Latihan Singkat A =>
Jawablah pertanyaan berikut berdasarkan teks tentang kakawin Negarakertagama.
(i) Pada pupuh berapa Prapanca menulis tentang pesta srada yang diselenggarakan keraton Majapahit?
(ii) Di mana candi makam Sri Rajapatni Dyah Gayatri yang belum rampung itu berada?
(iii) Di mana Mpu Bharada bermukim?
Latihan Singkat B => Tulis ulang bagian teks tentang kakawin Negarakertagama di antara "PEMBELAHAN kerajaan Erlangga" dan "di Kamal Pandak.", termasuk kedua bagian itu.

Dokumen =>
::::::::::

PEMBELAHAN kerajaan Erlangga
yang disimbolkan dengan kisah pengucuran air kendi Mpu Bharada juga termuat
dalam kakawin Negarakertagama pupuh 68. Sebelumnya
pada pupuh 67, Prapanca menulis pesta srada yang diselenggarakan keraton
Majapahit serba meriah dan hikmat penuh penghormatan kepada mendiang Sang
Rajapatni Dyah Gayatri. Perayaan yang membikin girang jiwa sri Rajapadni yang
sudah mangkat. Semoga arwah Sang Rajapatni melimpahkan berkat kepada Sri Nata
Rajasanagara supaya tetap jaya menghadapi para musuh selama masih ada bulan dan
surya. Lodang lega rasa Baginda Prabu Rajasanagara menyaksikan perayaan
berlangsung lancar tiada halangan. Tinggal menunggu karya yang belum rampung
yaitu menyempurnakan candi makam Sri Rajapatni Dyah Gayatri di Kamal Pandak.
Terjemahan Prof. Slamet Mulyana atas Pupuh 68 kakawin Negarakertagama:
candi Wisesapura atau candi pendarmaan Rajapatni dyah Gayatri di Boyolangu Tulungagung |
Terjemahan Prof. Slamet Mulyana atas Pupuh 68 kakawin Negarakertagama:
Demikianlah sejarah Kamal Pandak menurut tutur yang dapat dipercaya. Suatu
ketika Sri Nata Panjalu Daha Maharaja Erlangga berkehendak membelah tanah Jawa
lantaran cinta pada kedua putranya. Tersebutlah seorang pendeta Boddha Mahayana yang putus dalam kitab tantra
dan yoga, bermukim di tengah kuburan Lemah Tulis, sosok yang senantiasa menjadi
pelindung rakyat, ketika mengunjungi pulau Bali hanya berjalan kaki, tenang
menapak permukaan lautan. Mpu Bharada namanya, sosok yang paham tiga jaman.

::::::::::

Data Tersimpan =>
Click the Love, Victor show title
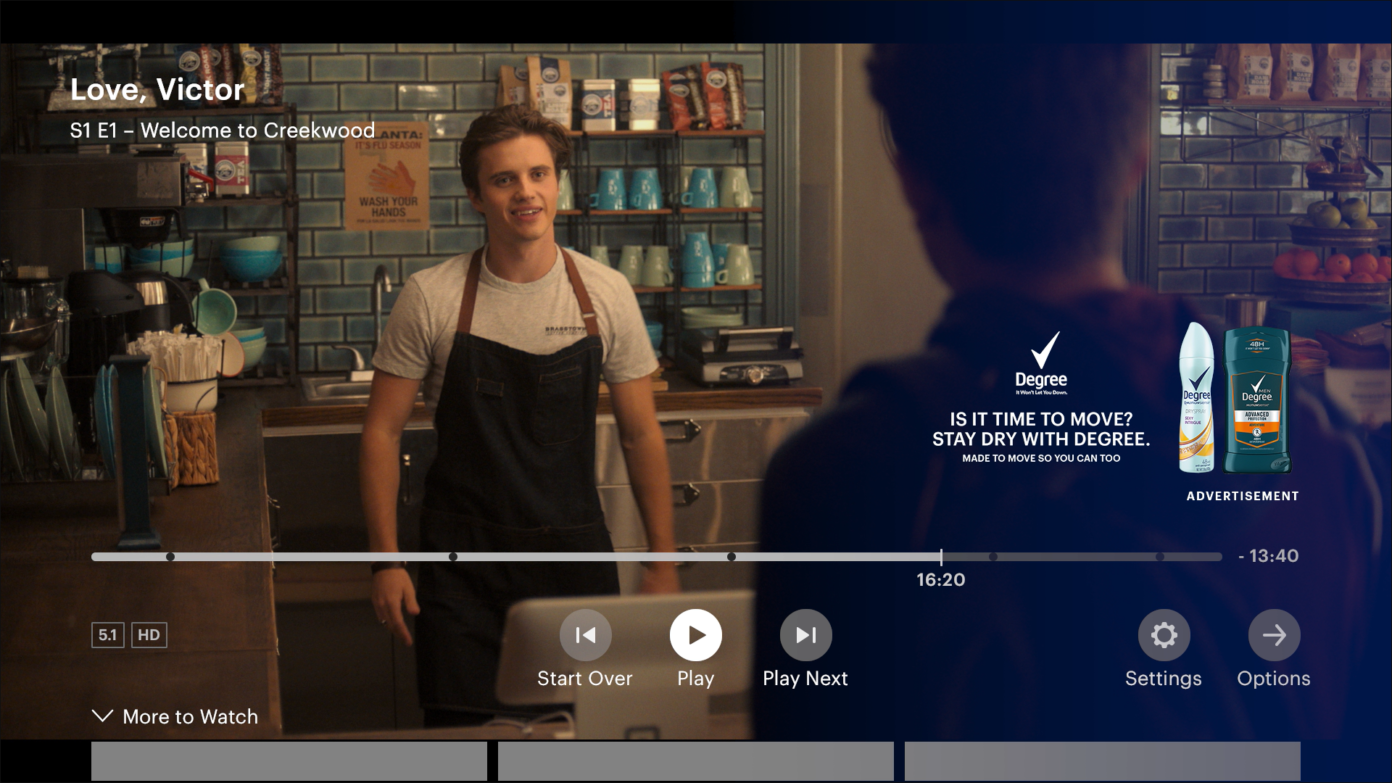 click(x=157, y=90)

::::::::::

Jawaban A =>
(i) Pupuh 67.
(ii) Di Kamal Pandak.
(iii) Di tengah kuburan Lemah Tulis.

Jawaban B =>
PEMBELAHAN kerajaan Erlangga
yang disimbolkan dengan kisah pengucuran air kendi Mpu Bharada juga termuat
dalam kakawin Negarakertagama pupuh 68. Sebelumnya
pada pupuh 67, Prapanca menulis pesta srada yang diselenggarakan keraton
Majapahit serba meriah dan hikmat penuh penghormatan kepada mendiang Sang
Rajapatni Dyah Gayatri. Perayaan yang membikin girang jiwa sri Rajapadni yang
sudah mangkat. Semoga arwah Sang Rajapatni melimpahkan berkat kepada Sri Nata
Rajasanagara supaya tetap jaya menghadapi para musuh selama masih ada bulan dan
surya. Lodang lega rasa Baginda Prabu Rajasanagara menyaksikan perayaan
berlangsung lancar tiada halangan. Tinggal menunggu karya yang belum rampung
yaitu menyempurnakan candi makam Sri Rajapatni Dyah Gayatri di Kamal Pandak.